** start of Provided information **

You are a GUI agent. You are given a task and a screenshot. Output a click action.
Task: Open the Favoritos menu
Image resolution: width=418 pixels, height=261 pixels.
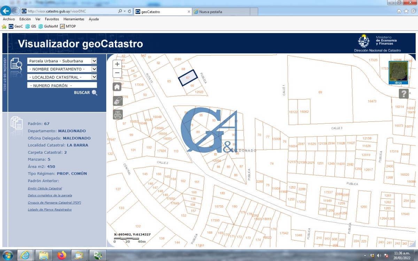pos(52,19)
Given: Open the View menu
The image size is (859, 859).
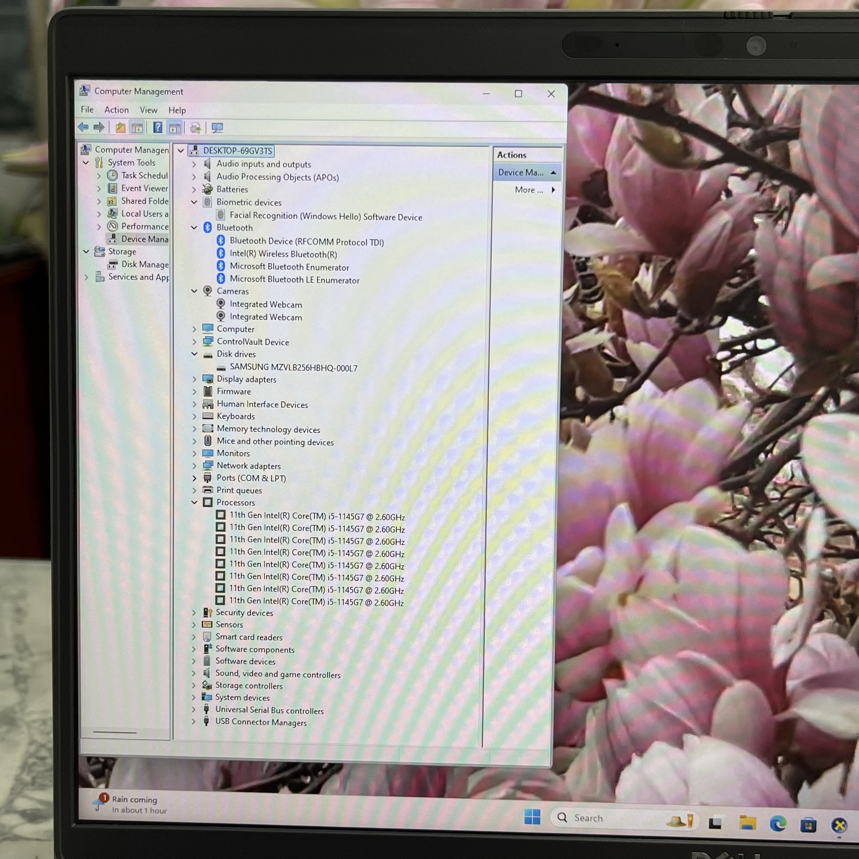Looking at the screenshot, I should (149, 110).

** end of Provided information **

> **What is being asked**: Copy out the material above word for word, leaving out the pictures.

> **Answer to this problem**:
You are a GUI agent. You are given a task and a screenshot. Output a click action.
Task: Open the Favoritos menu
Image resolution: width=418 pixels, height=261 pixels.
pos(52,19)
Given: Open the View menu
The image size is (859, 859).
Looking at the screenshot, I should (149, 110).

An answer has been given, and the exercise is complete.